In 2018, the NYUSPS Schack Institute of Real Estate announced the inception of the Women in Real Estate (WiRE) Scholarship. This scholarship fund arises out of Schack’s annual Women in Real Estate Symposium, which promotes and celebrates the role of women in real estate. In 2018, two Schack students were awarded scholarships of $5,000. One recipient, Xianghua (Jackie) Ji, spoke with Schack about her passion for the field and how she arrived in the school’s graduate finance track.
Ji, who came to the US from China in 2013, attended Mount Holyoke, a women’s college in western Massachusetts, where she studied global business and psychology with a minor in studio art. Ji, who grew up in Beijing and has always liked knowing the history of buildings, became aware of the possibilities of real estate through the school’s alumni network. Alumni working in real estate told her about real estate’s combination of finance and people skills.
Encouraged by these conversations, Xianghua applied to a summer internship program in 2016 at Cushman & Wakefield. She was admitted and spent the summer as a brokerage associate, learning “how to help tenants and gather information from them to provide the best service, but also how to put a deal together,” and found that she loved the work. When she came back to school for her senior year, Ji hosted a career panel to introduce more students to real estate.
Ji was drawn to the way real estate brings together the ideas of helping people, developing a sense of place, and design. It also allows her to connect with people across fields who are looking for space. "I’m bringing a lot of value into individuals lives just by working in real estate."
After college, Ji wanted to explore the field and learn how real estate is built. She was drawn to New York and its international focus, and took on a role as a property management assistant with Fosun International Ltd. In that role she worked with a local Fosun director and liaised with Union Square Hospitality Group on a restaurant site in a traditional commercial building at 28 Liberty Street. The company retained the historical aspect of the site while incorporating Chinese perspective into the design, which showed Ji more about the design process.

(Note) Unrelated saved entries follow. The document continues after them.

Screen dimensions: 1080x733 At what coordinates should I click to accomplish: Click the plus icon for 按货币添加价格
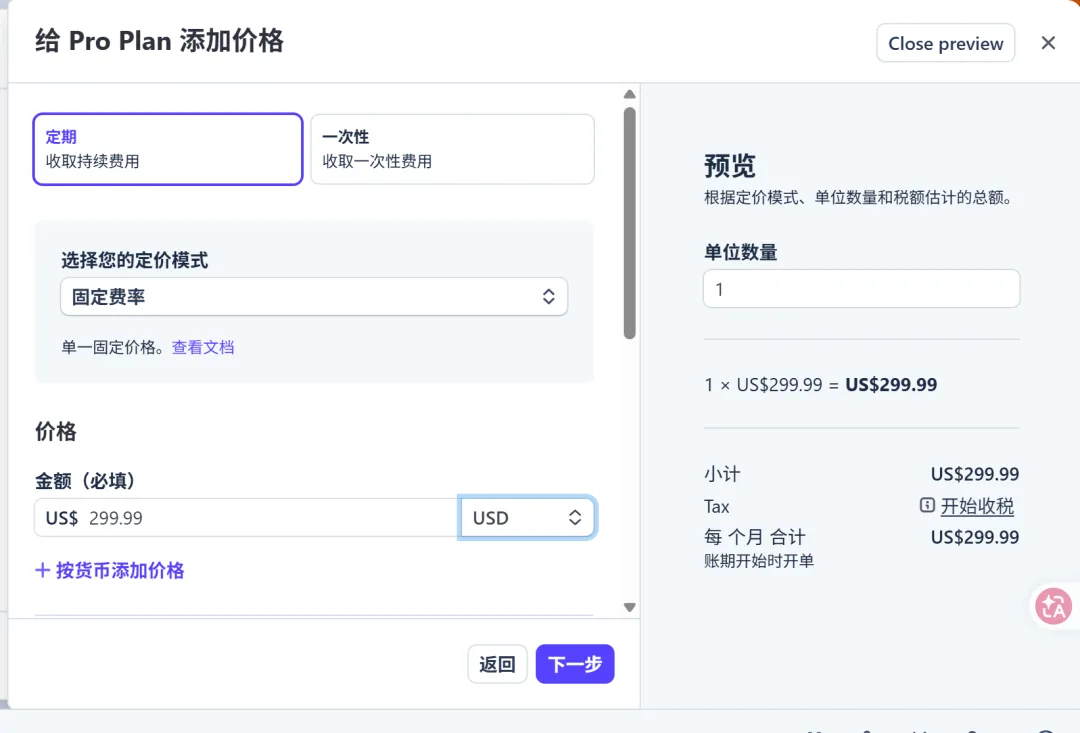click(x=43, y=570)
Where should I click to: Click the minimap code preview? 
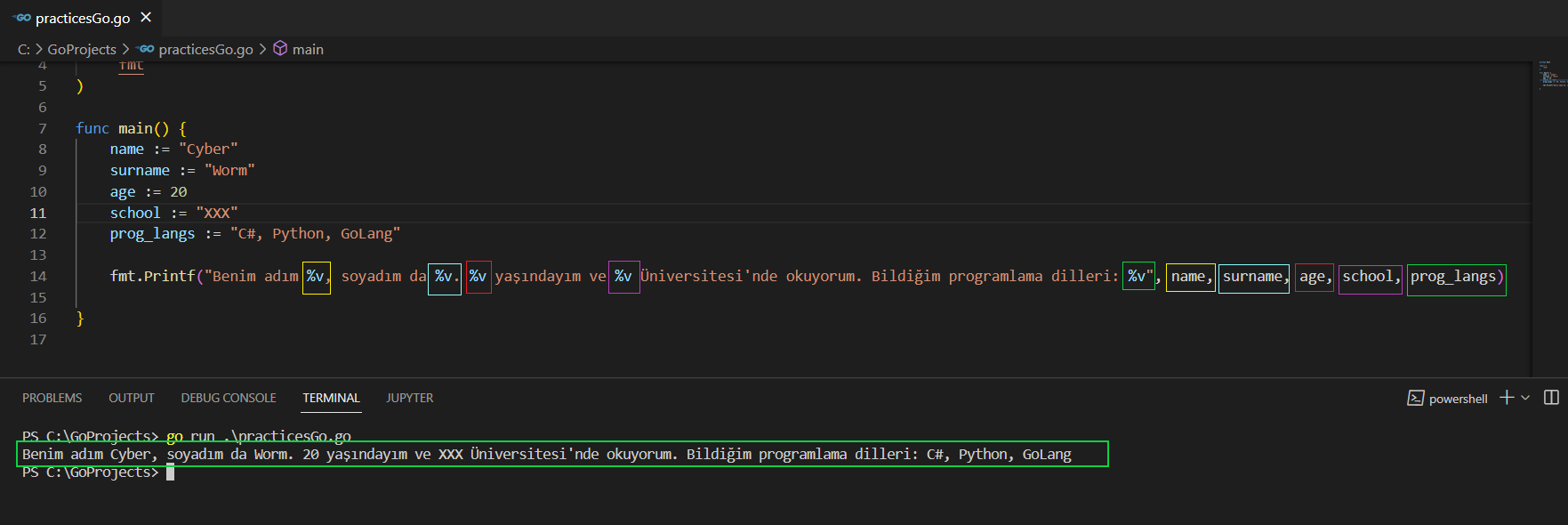1549,75
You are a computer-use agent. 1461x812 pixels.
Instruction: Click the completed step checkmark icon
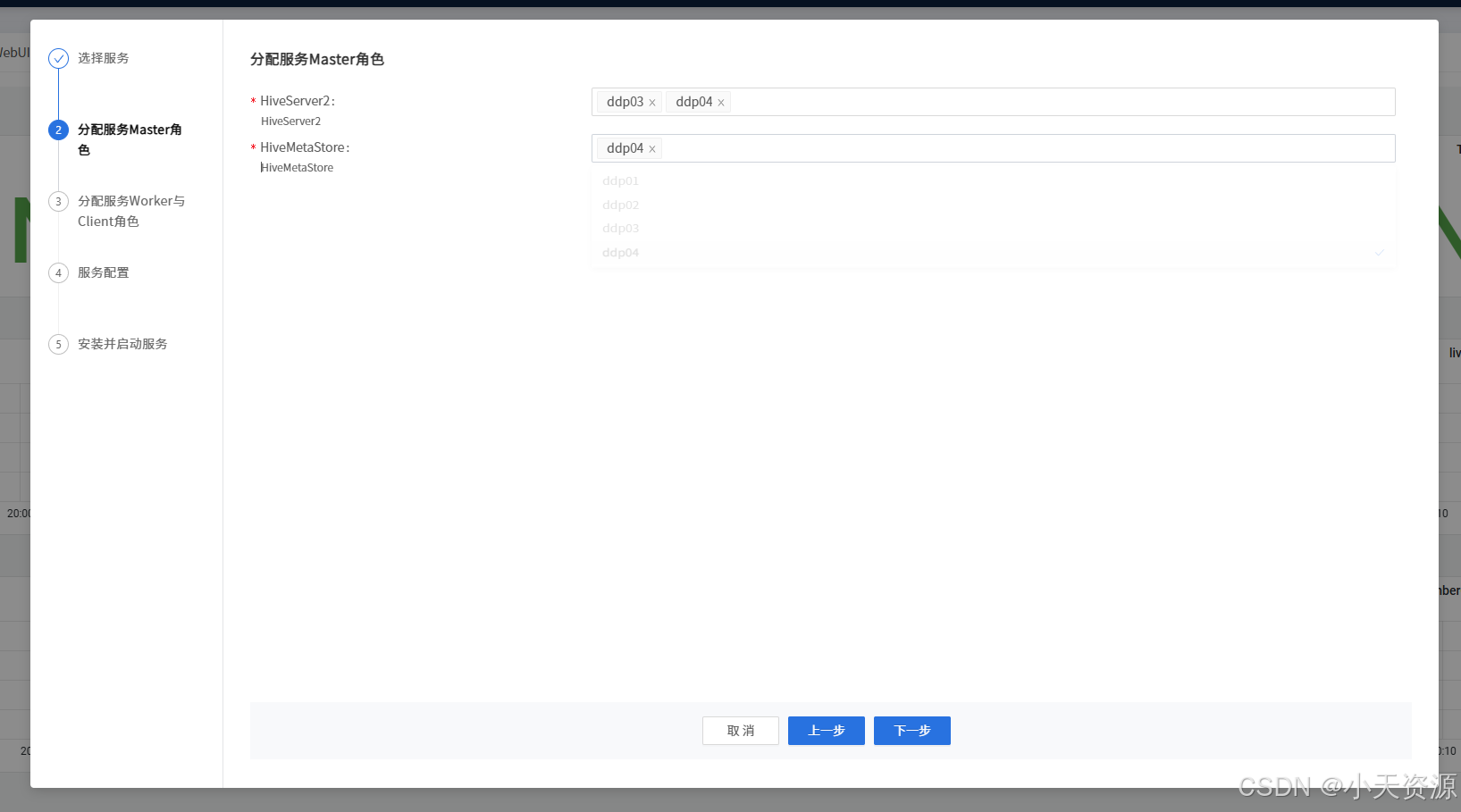(58, 59)
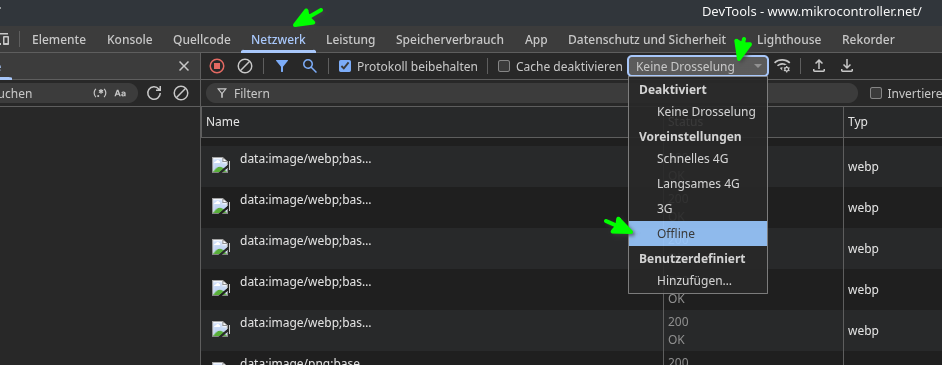Toggle case sensitive Aa search option
The image size is (942, 365).
click(x=120, y=93)
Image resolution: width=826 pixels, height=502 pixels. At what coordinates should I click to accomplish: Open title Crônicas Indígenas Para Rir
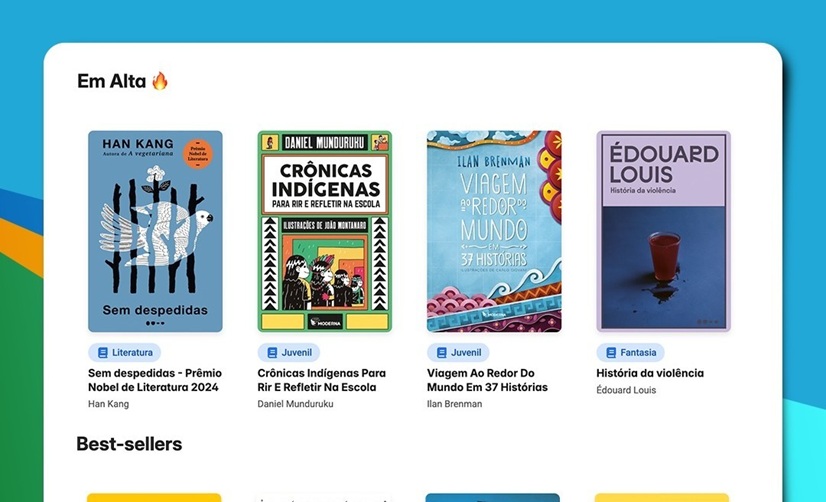point(321,380)
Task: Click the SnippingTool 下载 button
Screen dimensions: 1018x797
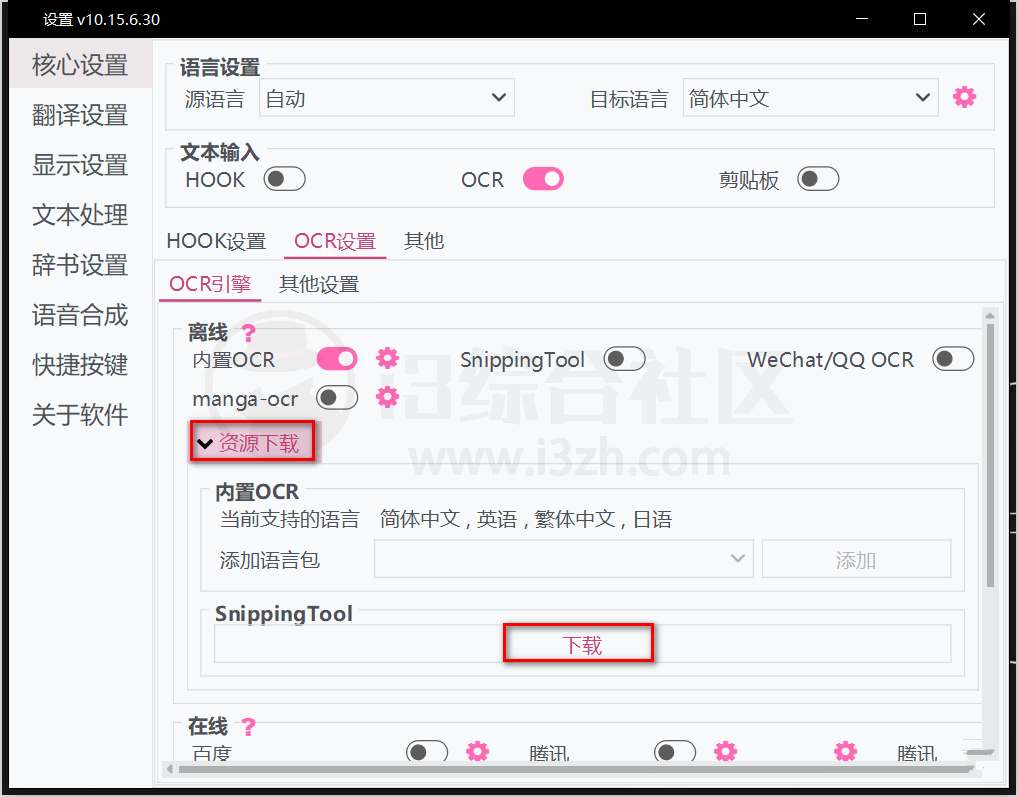Action: [581, 645]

The position also enabled Ji to leverage her knowledge of China and the US to offer input and ideas. "Information exchange was very encouraged" between company employees, Ji said, and underscored the mentorship she received from her supervisor. She was also able to participate in meetings with the Shanghai headquarters. "Being able to participate, I could expand my knowledge about other roles and possibilities in the field."
After working in the field, Xianghua decided to find a graduate program to sharpen her skillset, and was recommended to the Schack program. At Schack, real estate finance has been a foundational course alongside coursework focused on legal principles. "Real estate is a very local business," she said, "you have to understand the laws and how the market is regulated."
Ji also has a "part-time interest in education." Through her work with REISA, Schack’s student government, she wants to help international students learn more about the local New York City market. Alongside her professional real estate work, Ji hopes to develop exchanges in China about the global market, and to encourage more conversations between the public and private sector in the US. For now, Ji is exploring New York City neighborhoods to live in as she looks to her future in real estate.